# Tutorial: scoring for quality tasks


This tutorial will describe the flow for calculating scores for quality tasks and walk you through the creation of each one. Here, quality tasks are defined as any of the following (to understand more about each of these tasks, refer to the main Dataloop documentation linked):

1. [Qualification tasks](https://dataloop.ai/docs/qualification-honeypot)
2. [Honeypot tasks](https://dataloop.ai/docs/qualification-honeypot#honeypot)
3. [Consensus tasks](https://dataloop.ai/docs/consensus)

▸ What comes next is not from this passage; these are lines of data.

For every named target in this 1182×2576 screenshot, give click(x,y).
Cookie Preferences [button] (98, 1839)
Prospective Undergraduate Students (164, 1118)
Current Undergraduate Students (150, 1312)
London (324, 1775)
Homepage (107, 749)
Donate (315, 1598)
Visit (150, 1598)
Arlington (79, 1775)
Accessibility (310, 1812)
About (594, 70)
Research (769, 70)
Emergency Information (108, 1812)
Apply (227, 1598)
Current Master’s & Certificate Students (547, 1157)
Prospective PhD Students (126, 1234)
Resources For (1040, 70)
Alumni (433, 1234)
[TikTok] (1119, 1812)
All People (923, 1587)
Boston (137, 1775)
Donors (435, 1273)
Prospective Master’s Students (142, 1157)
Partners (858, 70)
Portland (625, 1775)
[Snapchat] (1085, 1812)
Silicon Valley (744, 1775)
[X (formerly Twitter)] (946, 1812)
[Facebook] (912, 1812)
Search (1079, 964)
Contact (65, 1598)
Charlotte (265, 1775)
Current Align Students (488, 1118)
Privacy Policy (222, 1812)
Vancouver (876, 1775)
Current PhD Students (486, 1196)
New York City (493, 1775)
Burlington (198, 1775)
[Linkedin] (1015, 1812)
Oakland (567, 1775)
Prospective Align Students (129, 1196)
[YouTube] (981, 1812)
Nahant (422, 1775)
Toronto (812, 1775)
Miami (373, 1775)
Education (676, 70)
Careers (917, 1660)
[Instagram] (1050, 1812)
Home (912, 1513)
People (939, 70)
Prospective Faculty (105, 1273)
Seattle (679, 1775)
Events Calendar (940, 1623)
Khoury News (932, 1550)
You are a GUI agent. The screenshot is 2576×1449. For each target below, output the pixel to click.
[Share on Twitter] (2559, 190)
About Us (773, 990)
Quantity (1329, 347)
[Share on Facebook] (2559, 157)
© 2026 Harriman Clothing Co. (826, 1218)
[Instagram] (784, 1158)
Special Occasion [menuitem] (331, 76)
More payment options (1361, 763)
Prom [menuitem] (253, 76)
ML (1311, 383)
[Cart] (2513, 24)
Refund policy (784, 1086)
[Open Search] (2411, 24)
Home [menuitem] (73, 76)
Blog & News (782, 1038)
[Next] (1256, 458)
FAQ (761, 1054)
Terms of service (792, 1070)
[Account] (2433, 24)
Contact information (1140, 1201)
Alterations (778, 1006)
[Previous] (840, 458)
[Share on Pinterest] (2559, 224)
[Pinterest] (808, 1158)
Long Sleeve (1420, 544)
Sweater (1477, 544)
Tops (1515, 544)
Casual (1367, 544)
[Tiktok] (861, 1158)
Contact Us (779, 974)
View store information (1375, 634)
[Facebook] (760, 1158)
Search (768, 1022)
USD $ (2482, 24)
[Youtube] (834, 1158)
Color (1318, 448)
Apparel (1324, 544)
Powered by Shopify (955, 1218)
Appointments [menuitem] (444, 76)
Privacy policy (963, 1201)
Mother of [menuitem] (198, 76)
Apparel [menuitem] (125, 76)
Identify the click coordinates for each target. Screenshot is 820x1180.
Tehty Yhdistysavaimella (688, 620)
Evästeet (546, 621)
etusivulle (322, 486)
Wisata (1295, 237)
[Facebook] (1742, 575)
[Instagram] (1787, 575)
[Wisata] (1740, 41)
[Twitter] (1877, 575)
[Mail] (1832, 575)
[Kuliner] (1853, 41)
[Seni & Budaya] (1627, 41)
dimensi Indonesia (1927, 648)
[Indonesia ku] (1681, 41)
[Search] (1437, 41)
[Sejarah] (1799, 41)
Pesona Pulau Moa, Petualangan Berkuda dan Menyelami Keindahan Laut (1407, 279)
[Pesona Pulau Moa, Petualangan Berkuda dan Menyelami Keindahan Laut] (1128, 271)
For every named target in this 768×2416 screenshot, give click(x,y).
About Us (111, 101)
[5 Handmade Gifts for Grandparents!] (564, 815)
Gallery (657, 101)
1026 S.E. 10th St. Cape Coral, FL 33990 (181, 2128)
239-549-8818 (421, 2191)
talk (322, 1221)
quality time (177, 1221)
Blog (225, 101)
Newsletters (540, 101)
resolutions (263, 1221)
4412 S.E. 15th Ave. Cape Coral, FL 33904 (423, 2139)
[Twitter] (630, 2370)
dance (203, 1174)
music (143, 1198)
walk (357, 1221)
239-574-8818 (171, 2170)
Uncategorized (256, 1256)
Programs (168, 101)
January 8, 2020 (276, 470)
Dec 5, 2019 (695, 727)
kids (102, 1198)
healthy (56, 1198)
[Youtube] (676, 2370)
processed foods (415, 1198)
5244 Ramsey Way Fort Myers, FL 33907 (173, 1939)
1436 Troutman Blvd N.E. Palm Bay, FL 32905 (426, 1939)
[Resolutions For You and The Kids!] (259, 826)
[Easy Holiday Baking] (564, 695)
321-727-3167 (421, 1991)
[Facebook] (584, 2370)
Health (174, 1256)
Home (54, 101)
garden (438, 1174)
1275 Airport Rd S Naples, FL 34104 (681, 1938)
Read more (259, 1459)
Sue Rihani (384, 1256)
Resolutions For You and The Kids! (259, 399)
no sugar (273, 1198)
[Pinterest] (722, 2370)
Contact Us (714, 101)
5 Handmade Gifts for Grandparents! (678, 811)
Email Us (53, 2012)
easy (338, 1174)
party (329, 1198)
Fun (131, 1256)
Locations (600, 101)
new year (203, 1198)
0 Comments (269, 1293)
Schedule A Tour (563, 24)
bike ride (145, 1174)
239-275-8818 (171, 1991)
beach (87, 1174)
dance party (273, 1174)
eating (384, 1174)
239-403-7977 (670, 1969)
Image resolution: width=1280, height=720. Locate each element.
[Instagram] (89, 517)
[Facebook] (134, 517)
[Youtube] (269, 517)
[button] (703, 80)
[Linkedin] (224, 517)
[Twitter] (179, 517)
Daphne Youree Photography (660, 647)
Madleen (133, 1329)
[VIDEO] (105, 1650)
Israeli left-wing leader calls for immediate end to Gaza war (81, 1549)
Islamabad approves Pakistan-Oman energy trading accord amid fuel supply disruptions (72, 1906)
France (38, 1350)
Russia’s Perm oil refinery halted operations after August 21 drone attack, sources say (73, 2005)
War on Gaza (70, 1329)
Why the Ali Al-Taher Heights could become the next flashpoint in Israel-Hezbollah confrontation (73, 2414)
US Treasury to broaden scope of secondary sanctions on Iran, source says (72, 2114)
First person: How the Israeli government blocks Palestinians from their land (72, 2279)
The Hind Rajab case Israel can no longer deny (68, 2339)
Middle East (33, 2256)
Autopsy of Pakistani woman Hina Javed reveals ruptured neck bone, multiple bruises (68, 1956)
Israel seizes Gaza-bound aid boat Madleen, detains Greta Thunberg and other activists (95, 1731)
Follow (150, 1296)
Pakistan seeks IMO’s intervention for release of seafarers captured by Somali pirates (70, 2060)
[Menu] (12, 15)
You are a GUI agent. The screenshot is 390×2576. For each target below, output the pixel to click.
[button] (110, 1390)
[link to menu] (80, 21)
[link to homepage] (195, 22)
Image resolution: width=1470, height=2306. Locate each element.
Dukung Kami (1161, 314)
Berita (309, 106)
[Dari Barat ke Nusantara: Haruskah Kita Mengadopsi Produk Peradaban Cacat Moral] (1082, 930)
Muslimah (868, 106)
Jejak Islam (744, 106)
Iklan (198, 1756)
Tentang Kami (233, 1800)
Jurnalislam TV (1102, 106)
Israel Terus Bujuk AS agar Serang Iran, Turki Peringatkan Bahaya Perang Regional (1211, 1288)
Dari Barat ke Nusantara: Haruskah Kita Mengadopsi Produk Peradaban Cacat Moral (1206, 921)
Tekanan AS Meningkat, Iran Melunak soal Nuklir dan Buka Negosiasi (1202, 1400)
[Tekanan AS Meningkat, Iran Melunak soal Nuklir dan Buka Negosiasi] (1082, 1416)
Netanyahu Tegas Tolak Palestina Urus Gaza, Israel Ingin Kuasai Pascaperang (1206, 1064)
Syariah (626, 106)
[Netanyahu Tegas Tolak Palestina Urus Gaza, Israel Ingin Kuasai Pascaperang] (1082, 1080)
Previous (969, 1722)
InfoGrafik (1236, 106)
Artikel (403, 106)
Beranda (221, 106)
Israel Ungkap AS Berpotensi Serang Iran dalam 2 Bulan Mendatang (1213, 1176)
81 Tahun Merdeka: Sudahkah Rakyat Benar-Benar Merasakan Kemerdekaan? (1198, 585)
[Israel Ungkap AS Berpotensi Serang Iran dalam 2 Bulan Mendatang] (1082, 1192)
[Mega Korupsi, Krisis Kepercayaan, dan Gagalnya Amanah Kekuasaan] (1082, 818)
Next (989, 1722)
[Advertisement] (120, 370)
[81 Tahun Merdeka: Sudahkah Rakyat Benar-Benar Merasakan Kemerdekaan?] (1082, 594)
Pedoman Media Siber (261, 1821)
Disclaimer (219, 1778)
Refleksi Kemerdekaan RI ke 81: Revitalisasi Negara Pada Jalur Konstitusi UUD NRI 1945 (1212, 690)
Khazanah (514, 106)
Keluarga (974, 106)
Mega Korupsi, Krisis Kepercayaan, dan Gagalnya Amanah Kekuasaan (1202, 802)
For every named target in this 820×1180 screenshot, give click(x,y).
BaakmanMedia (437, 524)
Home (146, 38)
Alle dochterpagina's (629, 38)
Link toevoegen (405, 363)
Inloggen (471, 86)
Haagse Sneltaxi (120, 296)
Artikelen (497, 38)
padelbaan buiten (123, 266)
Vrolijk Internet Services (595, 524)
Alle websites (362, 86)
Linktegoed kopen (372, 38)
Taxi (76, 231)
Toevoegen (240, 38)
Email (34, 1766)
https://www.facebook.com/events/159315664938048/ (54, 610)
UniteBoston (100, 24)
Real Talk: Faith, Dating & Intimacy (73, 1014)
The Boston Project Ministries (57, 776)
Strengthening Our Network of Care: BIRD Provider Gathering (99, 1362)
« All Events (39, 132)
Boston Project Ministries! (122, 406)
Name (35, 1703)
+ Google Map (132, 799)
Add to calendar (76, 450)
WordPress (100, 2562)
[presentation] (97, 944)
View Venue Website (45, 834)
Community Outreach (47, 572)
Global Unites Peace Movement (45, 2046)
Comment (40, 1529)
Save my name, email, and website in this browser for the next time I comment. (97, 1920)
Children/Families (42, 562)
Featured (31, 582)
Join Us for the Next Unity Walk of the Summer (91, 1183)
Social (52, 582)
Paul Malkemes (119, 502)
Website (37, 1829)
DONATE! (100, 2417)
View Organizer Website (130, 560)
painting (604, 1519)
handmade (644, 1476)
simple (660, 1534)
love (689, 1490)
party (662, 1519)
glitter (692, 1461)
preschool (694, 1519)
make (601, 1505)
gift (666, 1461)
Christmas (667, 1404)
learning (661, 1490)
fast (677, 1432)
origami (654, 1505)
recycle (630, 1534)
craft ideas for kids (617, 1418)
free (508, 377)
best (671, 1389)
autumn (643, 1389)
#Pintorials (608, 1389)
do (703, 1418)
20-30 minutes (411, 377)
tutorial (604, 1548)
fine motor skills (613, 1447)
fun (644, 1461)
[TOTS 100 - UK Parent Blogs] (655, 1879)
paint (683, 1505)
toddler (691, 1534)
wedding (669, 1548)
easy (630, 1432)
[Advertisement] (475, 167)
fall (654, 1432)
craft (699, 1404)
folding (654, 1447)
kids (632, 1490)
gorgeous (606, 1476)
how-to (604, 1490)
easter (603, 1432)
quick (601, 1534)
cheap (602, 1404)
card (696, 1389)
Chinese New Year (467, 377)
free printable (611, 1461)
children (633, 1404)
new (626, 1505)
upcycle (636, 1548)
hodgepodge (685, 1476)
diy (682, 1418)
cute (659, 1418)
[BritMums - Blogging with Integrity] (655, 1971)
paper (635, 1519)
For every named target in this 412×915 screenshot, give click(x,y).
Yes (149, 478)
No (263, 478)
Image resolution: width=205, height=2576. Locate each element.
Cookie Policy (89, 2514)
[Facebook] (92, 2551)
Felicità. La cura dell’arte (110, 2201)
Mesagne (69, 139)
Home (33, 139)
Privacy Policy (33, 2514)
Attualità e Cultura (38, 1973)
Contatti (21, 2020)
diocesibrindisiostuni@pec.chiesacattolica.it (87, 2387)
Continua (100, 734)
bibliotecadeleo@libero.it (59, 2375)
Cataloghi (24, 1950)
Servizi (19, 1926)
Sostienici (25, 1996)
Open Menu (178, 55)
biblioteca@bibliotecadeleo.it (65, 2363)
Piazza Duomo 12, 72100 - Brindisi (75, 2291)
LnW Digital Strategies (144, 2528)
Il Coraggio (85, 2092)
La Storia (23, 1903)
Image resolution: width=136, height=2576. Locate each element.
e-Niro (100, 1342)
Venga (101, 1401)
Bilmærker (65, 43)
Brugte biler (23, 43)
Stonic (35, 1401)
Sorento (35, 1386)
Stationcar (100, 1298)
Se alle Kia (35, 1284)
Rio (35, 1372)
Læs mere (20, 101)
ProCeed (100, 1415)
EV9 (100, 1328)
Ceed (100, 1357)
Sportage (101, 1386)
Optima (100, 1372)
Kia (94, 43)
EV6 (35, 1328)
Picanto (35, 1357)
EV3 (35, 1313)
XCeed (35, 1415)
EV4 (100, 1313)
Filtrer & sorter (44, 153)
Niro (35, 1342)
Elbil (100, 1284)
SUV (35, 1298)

In general, an annotator will receive an assignment to complete their annotation task. For a given item in a consensus task, each assignment will be cross-compared with every other assignment. In the case of qualification and honeypot tasks, each item will only have one assignment associated with it. 


### _Behind the scenes_

Task scores will be determined by all items in the task. To calculate an item score, the following steps will be taken:
- for each item, all annotations will be collected by assignment
- for qualification and honeypot tasks, all annotations *not* associated with the assignment will be considered the ground truth
    - we assume there is only *one* assignment for qualification and honeypot tasks
- for consensus tasks, there are no ground truth annotations because we are comparing each assignee to every other assignee
    - during comparison, each set of assignee annotations will be compared twice, one as a reference set and once as the test set


The flow for the functions and entities used to calculate the score are illustrated here:
![Flow chart for scoring](scoring_flow.jpg)



## Annotation scores created

During scoring, these scores will be created for each annotation:
- label score
- geometry score
- attribute score
- overall annotation score


1. __Label score__ is a score of annotation label agreement that is either 0 or 1, with the default being 1 (i.e. in the case that two annotations show there is no label, it will be considered "agreed"). 
2. __Geometry score__ is the annotations' geometric overlap (such as IOU), while ignoring labels. Bounding boxes with high overlap and label disagreement will be scored.
3. __Attribute score__ is the score for attribute agreement (score of 0 or 1), with a default of NA, depending on whether attributes exist in the dataset recipe.
4. __Overall annotation__ score is the average of all scores associated with this annotation. 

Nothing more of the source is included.